# Work item
Report the count of lines containing the word "Policy" in these records, with no other text.
Information provided below:
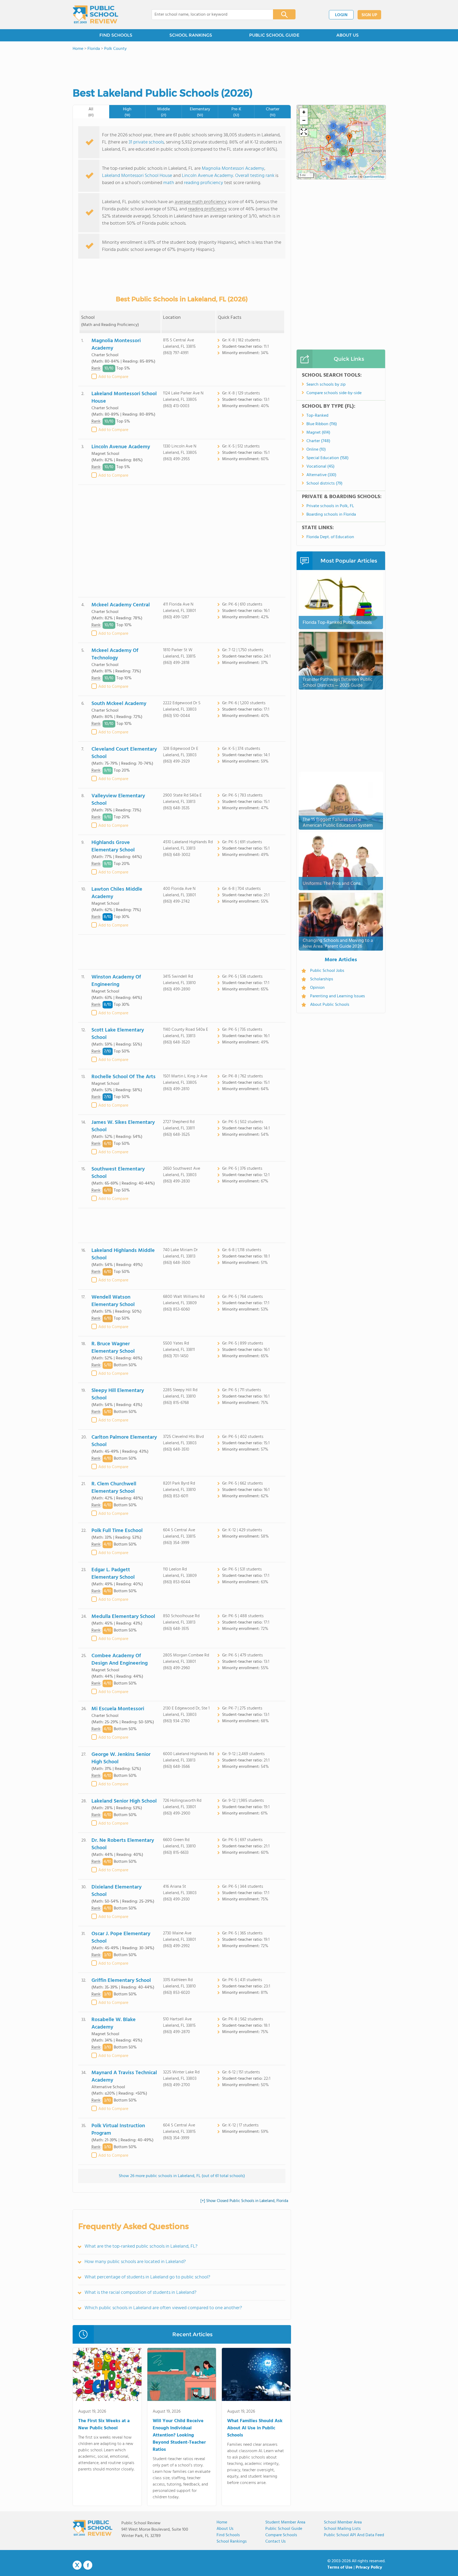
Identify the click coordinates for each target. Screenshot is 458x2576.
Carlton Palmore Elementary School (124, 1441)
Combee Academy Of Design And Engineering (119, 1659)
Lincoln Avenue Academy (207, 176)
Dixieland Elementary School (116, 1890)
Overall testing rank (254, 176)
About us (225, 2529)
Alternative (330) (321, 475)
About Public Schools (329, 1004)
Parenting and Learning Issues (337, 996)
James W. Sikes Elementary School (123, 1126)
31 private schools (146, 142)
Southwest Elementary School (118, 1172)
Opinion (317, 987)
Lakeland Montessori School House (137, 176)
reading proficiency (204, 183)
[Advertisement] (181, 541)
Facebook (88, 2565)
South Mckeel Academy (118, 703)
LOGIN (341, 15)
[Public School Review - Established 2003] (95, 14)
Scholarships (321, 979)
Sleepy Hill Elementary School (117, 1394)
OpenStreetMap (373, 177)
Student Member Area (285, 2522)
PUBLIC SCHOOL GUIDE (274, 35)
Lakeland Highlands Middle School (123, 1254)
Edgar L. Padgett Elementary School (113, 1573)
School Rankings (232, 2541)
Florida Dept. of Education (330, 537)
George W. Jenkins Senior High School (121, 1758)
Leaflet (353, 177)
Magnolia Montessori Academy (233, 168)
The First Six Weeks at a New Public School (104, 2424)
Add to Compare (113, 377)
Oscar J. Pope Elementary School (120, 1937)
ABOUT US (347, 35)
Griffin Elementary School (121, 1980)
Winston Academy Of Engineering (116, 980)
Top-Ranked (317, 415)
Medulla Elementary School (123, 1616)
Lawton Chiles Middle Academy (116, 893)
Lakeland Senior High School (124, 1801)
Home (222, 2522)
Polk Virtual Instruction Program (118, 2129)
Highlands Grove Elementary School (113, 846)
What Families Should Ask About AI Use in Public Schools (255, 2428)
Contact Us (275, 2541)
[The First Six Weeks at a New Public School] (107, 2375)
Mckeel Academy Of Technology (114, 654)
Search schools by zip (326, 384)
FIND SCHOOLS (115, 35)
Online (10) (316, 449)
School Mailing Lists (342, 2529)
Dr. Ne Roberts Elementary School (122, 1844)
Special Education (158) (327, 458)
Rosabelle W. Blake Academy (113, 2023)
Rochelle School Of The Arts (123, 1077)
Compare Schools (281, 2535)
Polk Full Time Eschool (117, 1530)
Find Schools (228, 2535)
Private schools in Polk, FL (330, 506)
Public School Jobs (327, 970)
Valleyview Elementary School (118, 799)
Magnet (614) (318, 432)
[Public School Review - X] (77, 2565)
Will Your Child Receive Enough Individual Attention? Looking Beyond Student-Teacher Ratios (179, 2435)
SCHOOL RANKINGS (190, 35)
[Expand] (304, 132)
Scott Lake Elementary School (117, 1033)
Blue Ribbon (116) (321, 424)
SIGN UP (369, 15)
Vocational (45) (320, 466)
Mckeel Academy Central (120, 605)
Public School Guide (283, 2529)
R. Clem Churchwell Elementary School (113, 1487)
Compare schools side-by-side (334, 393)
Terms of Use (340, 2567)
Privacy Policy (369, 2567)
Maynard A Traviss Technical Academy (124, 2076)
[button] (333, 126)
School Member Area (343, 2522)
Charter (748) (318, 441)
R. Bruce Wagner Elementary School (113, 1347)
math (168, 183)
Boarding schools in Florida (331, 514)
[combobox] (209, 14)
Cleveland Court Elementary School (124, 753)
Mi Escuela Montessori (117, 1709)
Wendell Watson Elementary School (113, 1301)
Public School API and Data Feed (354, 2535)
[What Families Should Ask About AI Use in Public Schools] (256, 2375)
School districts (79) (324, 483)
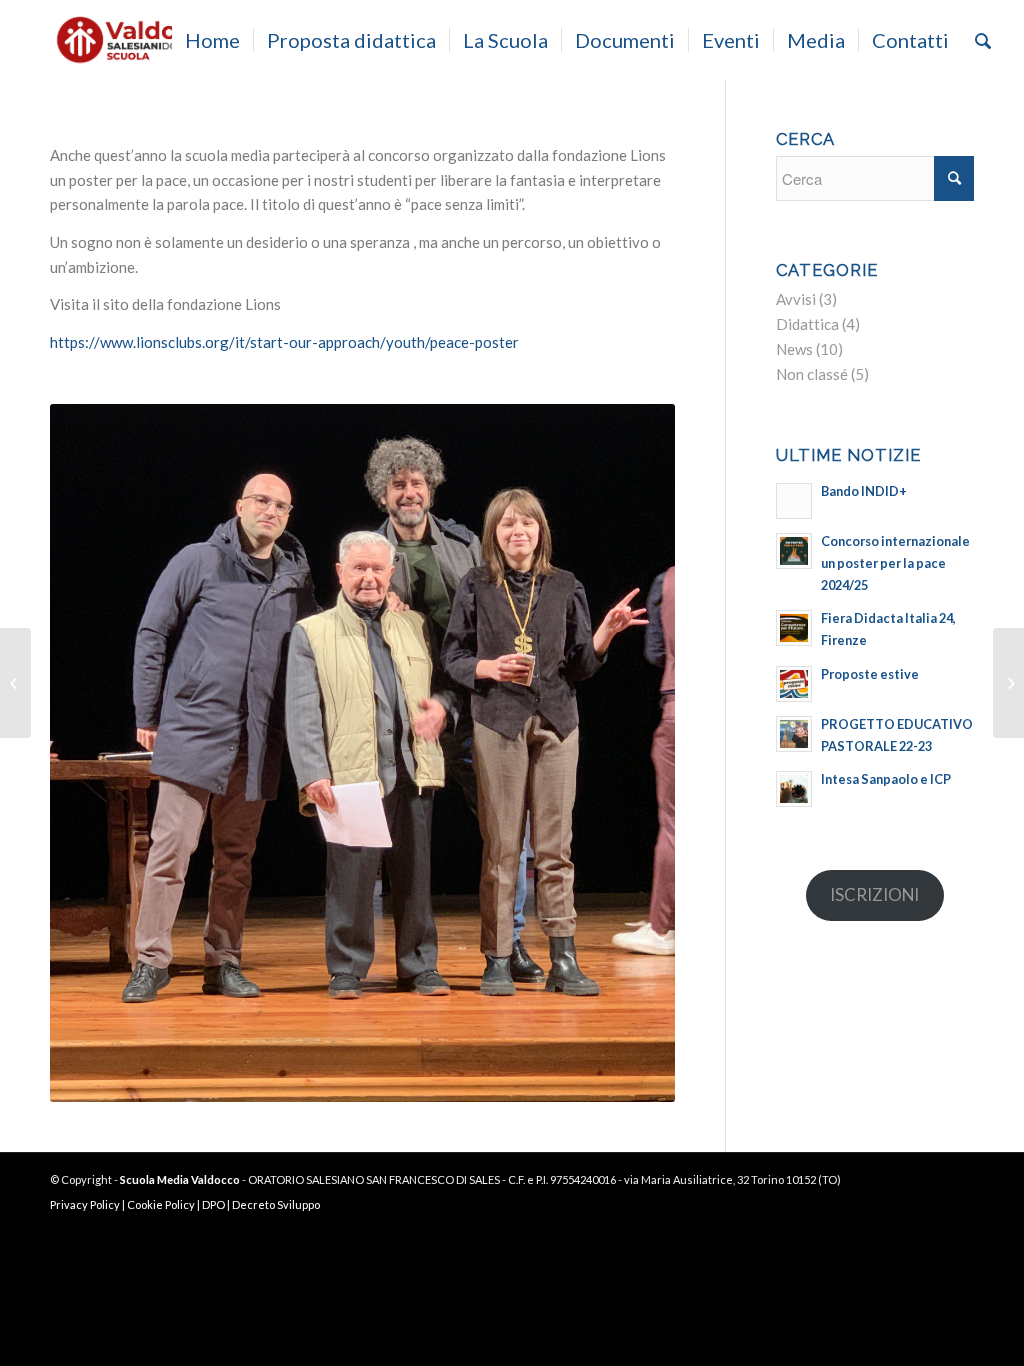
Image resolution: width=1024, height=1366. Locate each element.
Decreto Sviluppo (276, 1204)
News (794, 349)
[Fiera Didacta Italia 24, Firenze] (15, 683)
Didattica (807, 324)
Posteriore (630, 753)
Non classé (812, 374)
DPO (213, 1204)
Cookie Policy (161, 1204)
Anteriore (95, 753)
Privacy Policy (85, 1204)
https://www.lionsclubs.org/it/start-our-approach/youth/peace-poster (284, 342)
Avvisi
End of Information provided.
# Result
3